PAVIA - Andrea Sempio è l’unico indagato nella nuova inchiesta sull’omicidio di Chiara Poggi, uccisa il 13 agosto 2007 nella villetta di via Pascoli a Garlasco. Secondo la Procura di Pavia, ci sarebbe stato solo il trentottenne in casa al momento del delitto. 

È quanto emerge dalla richiesta di interrogatorio notificata a Sempio, convocato per il prossimo 6 maggio. Un passaggio che segna un cambio di direzione nelle indagini riaperte nel 2025. 

In una prima fase, infatti, l’ipotesi accusatoria parlava di un possibile concorso con altri soggetti, anche con Alberto Stasi, l’ex fidanzato della vittima condannato in via definitiva a 16 anni di carcere come unico autore dell’omicidio.  

Le nuove consulenze disposte dagli stessi pm avrebbero però rafforzato proprio questa ultima ricostruzione, secondo la quale a colpire Chiara Poggi sarebbe stata una sola persona.

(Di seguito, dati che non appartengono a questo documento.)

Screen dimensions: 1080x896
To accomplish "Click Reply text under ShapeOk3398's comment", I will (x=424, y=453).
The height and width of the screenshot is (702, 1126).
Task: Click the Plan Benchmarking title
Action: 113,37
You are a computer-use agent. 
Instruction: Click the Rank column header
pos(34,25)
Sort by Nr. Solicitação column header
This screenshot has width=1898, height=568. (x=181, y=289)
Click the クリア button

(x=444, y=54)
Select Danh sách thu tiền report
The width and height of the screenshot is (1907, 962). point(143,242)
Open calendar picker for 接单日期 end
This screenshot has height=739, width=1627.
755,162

Di conseguenza, l’ipotesi del concorso è stata abbandonata e l’attenzione si è concentrata su Sempio come unico possibile autore. 

Parallelamente, la Procura di Pavia ha chiesto alla Procura generale di Milano di valutare l’eventuale revisione del processo a carico di Stasi, una procedura che richiederà tempi lunghi. 

Per Sempio si tratta della seconda convocazione: già nel maggio 2025 era stato chiamato a comparire, ma per un vizio formale i suoi legali avevano scelto di non presentarsi.  

“Stiamo valutando la strategia difensiva”, ha spiegato l’avvocata Angela Taccia, che lo assiste insieme al collega Liborio Cataliotti, sottolineando che gli atti dell’indagine non sono ancora stati depositati. 

In quanto indagato, Sempio potrà decidere se rispondere o avvalersi della facoltà di non rispondere, in attesa di conoscere il contenuto completo del fascicolo.